=== Text segment ===

YARN (Yet Another Resource Negotiator) is the management module for Hadoop. It is designed to coordinate among large numbers of machines working together in a Hadoop cluster. YARN continuously monitors and manages the cluster nodes and systematically allocates resources to prevent any system from becoming overloaded. It also schedules jobs and tasks that need to be performed on Big Data, ensuring efficient use of resources and smooth operation of the system.

What are the components of YARN in Hadoop?

It comprises four main components: 1. the resource manager 2. the node manager 3. the application master, and 4. the containers.

  • Containers: It holds physical resources such as CPU, RAM, and ROM.
  • Resource Managers: We, as clients, request the resource manager to perform a specific operation or analysis on Big Data.
  • Application master: When the resource manager receives the job, the application master requests the necessary resources from the node manager.
  • Node Manager: The node manager manages resources within the containers and allocates them to the resource manager when they become available.

The smooth functioning of all these components in YARN helps Hadoop perform operations efficiently and effectively.

4. Hadoop Common

Hadoop Common is the central component of the Hadoop framework. It includes all the standard utilities, libraries and APIs that support YARN, HDFS, and MapReduce. It also contains the necessary Java libraries to start the Hadoop system. 

Hadoop Common also includes the documentation and source code of the framework and a section for contributions showcasing software built on top of Hadoop. It is freely available to the public, and one can visit the GitHub repository for Hadoop for more detailed information.

Now let’s combine the working of all these modules and see how it works.

How Hadoop works?

Let’s understand the complete picture of the working of Hadoop step-wise. Please remember that there are three main challenges of Big Data, and Hadoop is trying to solve them: Bigger size, single heavy process, and resource wastage. Let’s see how Hadoop will help:

  • Hadoop will split the entire data into smaller datasets and store them in distributed file systems over multiple low-end hardware (HDFS). By default, the data size that can be stored in one hardware is 128 MBs. There will be various HDFS clusters where it will replicate each dataset 3 times (by default) to avoid any cases of data loss because of hardware failure.
  • As the dataset is enormous, we can not run the entire operation at once. For example, suppose a process on one data sample takes 1 milli-second, and in Big Data, we have 100 Million data samples. Then if we run our code on the entire data, it will take 1/1⁰³ * 100 Million seconds, equivalent to 28 hours of a continuous process. If any data sample from 100 Million samples is corrupt, we will have to perform the entire process again from the start. With MapReduce’s help, Hadoop solves this issue by performing parallel processing on each hardware and finally aggregates the results provided by each HDFS and stores the result in different hardware. This is the job of the MapReduce module.
  • Whenever a client requests to operate on data, resource managers efficiently allocate sufficient resources from the clusters and avoid any case of overloading on any hardware.
  • After completing the reduce task for all the data nodes, the output is written back to HDFS.

Which companies use Hadoop Systems?

Hadoop is widely used by tech companies that collect and manage large amounts of data. Some well-known companies that use Hadoop systems include Google, Meta, Netflix, Uber, Twitter, British Airways, and the US National Security Agency. As a result, Hadoop has become an essential tool for data scientists working at these companies.

===

● **Exercise task A**
Rewrite the listing from the line containing "Add a new collection" through the line containing "(x=1326, y=34)", changing "Task:" to "Goal:" and leaving everything else as it is.

=== Data lines ===

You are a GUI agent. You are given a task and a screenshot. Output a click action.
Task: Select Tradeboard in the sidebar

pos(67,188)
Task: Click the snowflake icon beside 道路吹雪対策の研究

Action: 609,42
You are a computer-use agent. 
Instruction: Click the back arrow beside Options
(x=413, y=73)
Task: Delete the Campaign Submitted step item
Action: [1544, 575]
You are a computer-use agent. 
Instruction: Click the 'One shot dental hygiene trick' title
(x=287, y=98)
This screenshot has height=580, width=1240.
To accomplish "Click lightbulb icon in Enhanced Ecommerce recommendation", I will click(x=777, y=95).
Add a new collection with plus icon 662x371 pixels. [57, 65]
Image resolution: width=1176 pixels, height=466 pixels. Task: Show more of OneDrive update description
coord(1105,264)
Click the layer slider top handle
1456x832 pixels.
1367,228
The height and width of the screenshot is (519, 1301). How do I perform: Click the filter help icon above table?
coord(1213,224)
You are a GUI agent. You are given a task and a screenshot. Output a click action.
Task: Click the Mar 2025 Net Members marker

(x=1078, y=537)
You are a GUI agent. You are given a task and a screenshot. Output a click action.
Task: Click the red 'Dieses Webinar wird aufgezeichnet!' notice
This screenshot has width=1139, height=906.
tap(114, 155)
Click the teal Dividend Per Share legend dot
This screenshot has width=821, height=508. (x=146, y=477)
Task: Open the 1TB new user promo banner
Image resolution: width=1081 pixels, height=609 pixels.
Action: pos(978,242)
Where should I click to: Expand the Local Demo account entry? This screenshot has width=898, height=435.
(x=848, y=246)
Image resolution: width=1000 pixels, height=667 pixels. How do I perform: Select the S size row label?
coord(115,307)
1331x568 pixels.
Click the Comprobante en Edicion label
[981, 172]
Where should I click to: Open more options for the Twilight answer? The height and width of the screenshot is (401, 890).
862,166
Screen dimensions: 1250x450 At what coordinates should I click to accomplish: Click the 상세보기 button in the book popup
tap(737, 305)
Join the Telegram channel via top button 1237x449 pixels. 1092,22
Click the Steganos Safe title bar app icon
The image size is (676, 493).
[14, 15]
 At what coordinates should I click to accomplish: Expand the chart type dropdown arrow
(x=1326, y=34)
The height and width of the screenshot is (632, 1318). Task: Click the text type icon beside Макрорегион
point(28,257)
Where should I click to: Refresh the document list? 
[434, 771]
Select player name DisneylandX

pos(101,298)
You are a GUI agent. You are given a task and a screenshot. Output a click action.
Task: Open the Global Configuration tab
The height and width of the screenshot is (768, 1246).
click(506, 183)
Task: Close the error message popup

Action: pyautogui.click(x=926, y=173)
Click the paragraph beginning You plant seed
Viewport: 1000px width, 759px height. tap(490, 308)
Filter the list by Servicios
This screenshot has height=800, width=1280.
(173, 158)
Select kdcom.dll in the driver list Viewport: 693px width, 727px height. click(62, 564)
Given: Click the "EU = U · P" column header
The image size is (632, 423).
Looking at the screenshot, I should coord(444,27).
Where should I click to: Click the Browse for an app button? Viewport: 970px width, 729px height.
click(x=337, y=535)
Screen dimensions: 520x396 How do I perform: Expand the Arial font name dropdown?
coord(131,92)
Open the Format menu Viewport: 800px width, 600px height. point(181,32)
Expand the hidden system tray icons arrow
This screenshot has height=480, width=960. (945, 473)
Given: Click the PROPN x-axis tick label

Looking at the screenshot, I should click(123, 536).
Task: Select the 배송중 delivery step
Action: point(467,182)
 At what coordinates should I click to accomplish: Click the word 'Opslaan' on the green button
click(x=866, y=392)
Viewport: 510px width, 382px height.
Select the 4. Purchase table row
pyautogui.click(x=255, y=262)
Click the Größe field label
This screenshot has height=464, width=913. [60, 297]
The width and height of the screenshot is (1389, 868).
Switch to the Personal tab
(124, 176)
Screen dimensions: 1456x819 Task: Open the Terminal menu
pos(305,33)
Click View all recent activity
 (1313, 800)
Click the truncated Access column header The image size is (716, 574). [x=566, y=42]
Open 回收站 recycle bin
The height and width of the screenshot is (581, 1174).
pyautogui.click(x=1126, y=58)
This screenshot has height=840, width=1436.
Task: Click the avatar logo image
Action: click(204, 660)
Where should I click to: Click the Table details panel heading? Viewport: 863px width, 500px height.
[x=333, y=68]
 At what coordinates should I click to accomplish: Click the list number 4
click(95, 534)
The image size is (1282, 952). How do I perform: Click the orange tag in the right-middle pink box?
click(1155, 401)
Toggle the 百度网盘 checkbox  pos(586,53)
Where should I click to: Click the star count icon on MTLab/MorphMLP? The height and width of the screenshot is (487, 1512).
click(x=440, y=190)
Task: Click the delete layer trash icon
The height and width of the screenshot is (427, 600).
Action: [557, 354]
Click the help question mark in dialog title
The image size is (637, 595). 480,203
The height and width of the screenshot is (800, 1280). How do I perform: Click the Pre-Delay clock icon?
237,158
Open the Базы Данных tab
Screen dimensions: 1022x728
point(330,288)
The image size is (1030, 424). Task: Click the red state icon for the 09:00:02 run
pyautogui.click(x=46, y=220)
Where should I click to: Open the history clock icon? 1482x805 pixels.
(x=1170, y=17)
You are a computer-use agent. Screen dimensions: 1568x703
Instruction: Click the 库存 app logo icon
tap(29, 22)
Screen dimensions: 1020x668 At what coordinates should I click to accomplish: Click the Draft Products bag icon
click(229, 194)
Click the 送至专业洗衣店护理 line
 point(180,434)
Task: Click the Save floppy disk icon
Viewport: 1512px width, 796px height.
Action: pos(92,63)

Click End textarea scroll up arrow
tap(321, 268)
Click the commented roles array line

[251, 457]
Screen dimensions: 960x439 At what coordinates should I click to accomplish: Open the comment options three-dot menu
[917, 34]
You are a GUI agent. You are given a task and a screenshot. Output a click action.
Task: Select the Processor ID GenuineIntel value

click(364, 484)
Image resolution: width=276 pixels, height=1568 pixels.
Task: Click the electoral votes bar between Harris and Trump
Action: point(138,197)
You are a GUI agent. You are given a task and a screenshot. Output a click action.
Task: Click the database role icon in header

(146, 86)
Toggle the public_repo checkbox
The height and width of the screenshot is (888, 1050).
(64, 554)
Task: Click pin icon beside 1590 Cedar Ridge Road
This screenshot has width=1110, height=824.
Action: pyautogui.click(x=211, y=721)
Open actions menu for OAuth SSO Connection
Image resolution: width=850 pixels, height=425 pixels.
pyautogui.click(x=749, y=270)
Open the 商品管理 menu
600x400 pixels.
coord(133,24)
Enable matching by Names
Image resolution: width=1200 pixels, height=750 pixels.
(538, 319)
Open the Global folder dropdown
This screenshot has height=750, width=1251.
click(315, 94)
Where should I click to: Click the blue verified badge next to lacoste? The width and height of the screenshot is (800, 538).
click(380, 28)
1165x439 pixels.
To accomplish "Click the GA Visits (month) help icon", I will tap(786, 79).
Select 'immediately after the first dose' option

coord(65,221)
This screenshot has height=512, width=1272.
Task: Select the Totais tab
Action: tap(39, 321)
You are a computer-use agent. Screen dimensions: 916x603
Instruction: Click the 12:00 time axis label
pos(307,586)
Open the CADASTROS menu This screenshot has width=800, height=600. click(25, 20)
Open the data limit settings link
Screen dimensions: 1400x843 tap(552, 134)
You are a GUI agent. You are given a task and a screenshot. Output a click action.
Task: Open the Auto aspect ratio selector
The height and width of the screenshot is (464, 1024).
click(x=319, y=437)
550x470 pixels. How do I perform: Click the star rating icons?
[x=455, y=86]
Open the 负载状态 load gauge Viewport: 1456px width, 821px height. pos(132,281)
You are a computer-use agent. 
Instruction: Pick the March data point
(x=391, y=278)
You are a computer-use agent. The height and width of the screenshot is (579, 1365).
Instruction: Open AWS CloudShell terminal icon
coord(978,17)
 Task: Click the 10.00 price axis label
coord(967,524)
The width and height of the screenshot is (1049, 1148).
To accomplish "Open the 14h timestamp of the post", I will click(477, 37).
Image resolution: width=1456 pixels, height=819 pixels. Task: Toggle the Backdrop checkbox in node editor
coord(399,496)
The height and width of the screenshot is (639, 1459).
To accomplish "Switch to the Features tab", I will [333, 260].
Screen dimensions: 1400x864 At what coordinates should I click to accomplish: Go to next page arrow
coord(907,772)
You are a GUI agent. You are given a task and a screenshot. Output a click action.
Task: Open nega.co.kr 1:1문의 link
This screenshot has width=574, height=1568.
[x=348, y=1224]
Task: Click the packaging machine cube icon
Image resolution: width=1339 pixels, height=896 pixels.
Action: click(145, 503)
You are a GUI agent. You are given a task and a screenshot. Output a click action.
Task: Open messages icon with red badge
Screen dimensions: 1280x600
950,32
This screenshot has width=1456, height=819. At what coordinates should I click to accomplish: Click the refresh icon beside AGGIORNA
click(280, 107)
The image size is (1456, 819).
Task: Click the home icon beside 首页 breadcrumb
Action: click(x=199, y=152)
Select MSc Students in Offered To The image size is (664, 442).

===

● **Exercise task B**
From the Hadoop text, reproduce the stretch from "YARN (Yet Another" through "RAM, and ROM." word for word.

● **Final result A**
Add a new collection with plus icon 662x371 pixels. [57, 65]
Image resolution: width=1176 pixels, height=466 pixels. Goal: Show more of OneDrive update description
coord(1105,264)
Click the layer slider top handle
1456x832 pixels.
1367,228
The height and width of the screenshot is (519, 1301). How do I perform: Click the filter help icon above table?
coord(1213,224)
You are a GUI agent. You are given a task and a screenshot. Output a click action.
Goal: Click the Mar 2025 Net Members marker

(x=1078, y=537)
You are a GUI agent. You are given a task and a screenshot. Output a click action.
Goal: Click the red 'Dieses Webinar wird aufgezeichnet!' notice
This screenshot has width=1139, height=906.
tap(114, 155)
Click the teal Dividend Per Share legend dot
This screenshot has width=821, height=508. (x=146, y=477)
Goal: Open the 1TB new user promo banner
Image resolution: width=1081 pixels, height=609 pixels.
Action: pos(978,242)
Where should I click to: Expand the Local Demo account entry? This screenshot has width=898, height=435.
(x=848, y=246)
Image resolution: width=1000 pixels, height=667 pixels. How do I perform: Select the S size row label?
coord(115,307)
1331x568 pixels.
Click the Comprobante en Edicion label
[981, 172]
Where should I click to: Open more options for the Twilight answer? The height and width of the screenshot is (401, 890).
862,166
Screen dimensions: 1250x450 At what coordinates should I click to accomplish: Click the 상세보기 button in the book popup
tap(737, 305)
Join the Telegram channel via top button 1237x449 pixels. 1092,22
Click the Steganos Safe title bar app icon
The image size is (676, 493).
[14, 15]
 At what coordinates should I click to accomplish: Expand the chart type dropdown arrow
(x=1326, y=34)

● **Final result B**
YARN (Yet Another Resource Negotiator) is the management module for Hadoop. It is designed to coordinate among large numbers of machines working together in a Hadoop cluster. YARN continuously monitors and manages the cluster nodes and systematically allocates resources to prevent any system from becoming overloaded. It also schedules jobs and tasks that need to be performed on Big Data, ensuring efficient use of resources and smooth operation of the system.

What are the components of YARN in Hadoop?

It comprises four main components: 1. the resource manager 2. the node manager 3. the application master, and 4. the containers.

  • Containers: It holds physical resources such as CPU, RAM, and ROM.